With those simple words, Ireland’s president, Mary McAleese, closed the book on a truly regrettable chapter of Irish history. In the U.S., which has long honored its veterans, and particularly its war dead, openly, sincerely and, most of all, publicly, such a recounting would have seemed boilerplate, even trite. But in Ireland, that long overdue acknowledgment of the supreme sacrifice made by so many Irish men in World War I is nothing short of a revelation.

Just as remarkable, of course, is where, under what circumstances and with whom McAleese said those words: at the Belgium’s Messine Ridge battle site, during the recent Armistice Day ceremonies, in the presence of Britain’s Queen Elizabeth.
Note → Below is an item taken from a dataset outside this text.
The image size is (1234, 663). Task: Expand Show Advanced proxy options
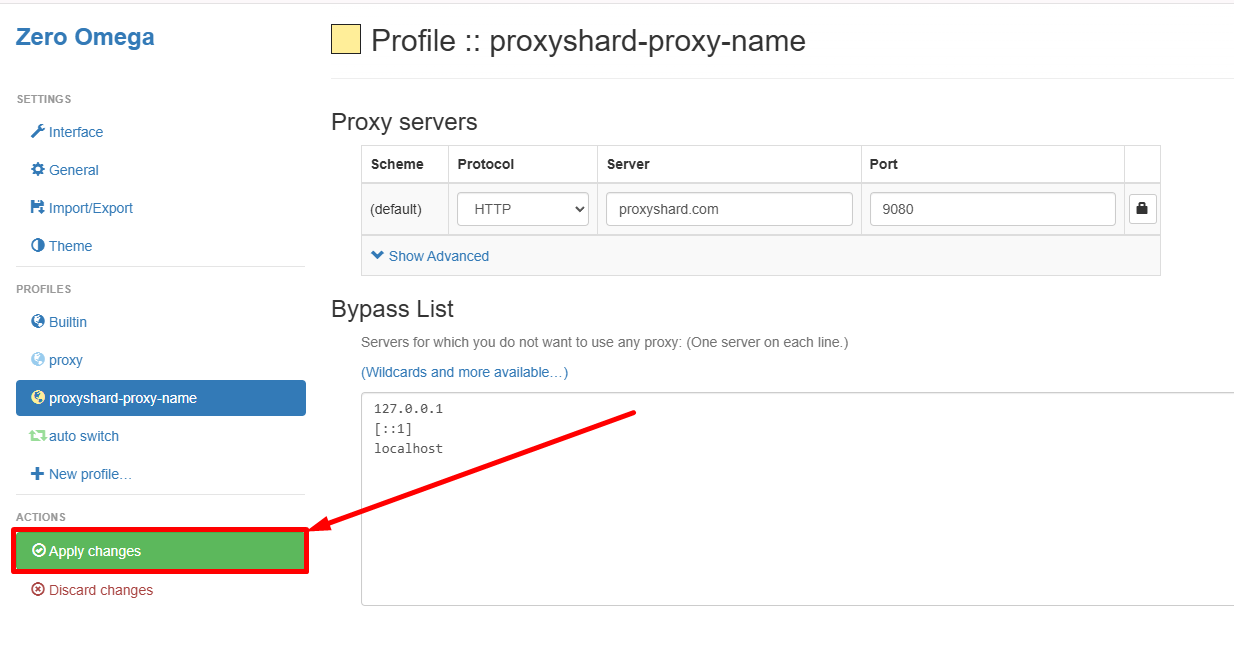(430, 256)
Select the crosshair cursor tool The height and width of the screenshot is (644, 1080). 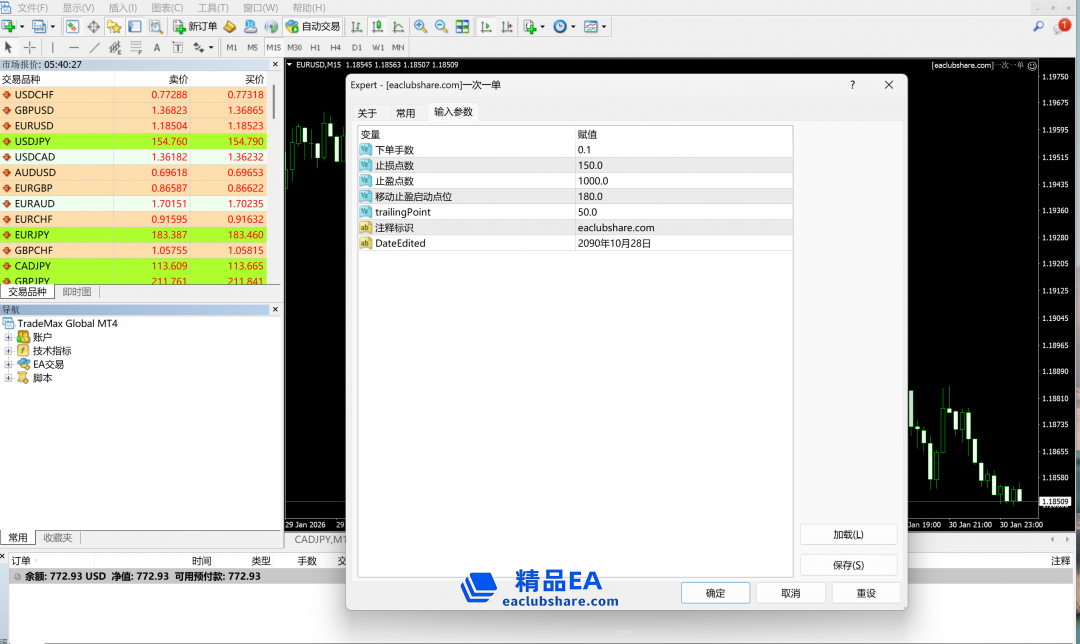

It was yet another sign of Ireland’s growing confidence and maturity that it could finally step forward to help commemorate an event of such magnitude in world history.

But turn away for a moment from that larger canvas. The smaller is significant as well. Indeed, in recognizing the sacrifices of her sons, North and South, Ireland has faced up to its own past and in the process begun to erase a verdict that said that those who fought for Britain were somehow unpatriotic. That opinion, seldom uttered but always understood, was a stigma against a generation that fought and survived that war to end all wars, a stigma that forced many to live out their lives with the horror of that experience locked within. For them, there was no ceremony, no public acknowledgment of their sacrifice, no one to share their burden.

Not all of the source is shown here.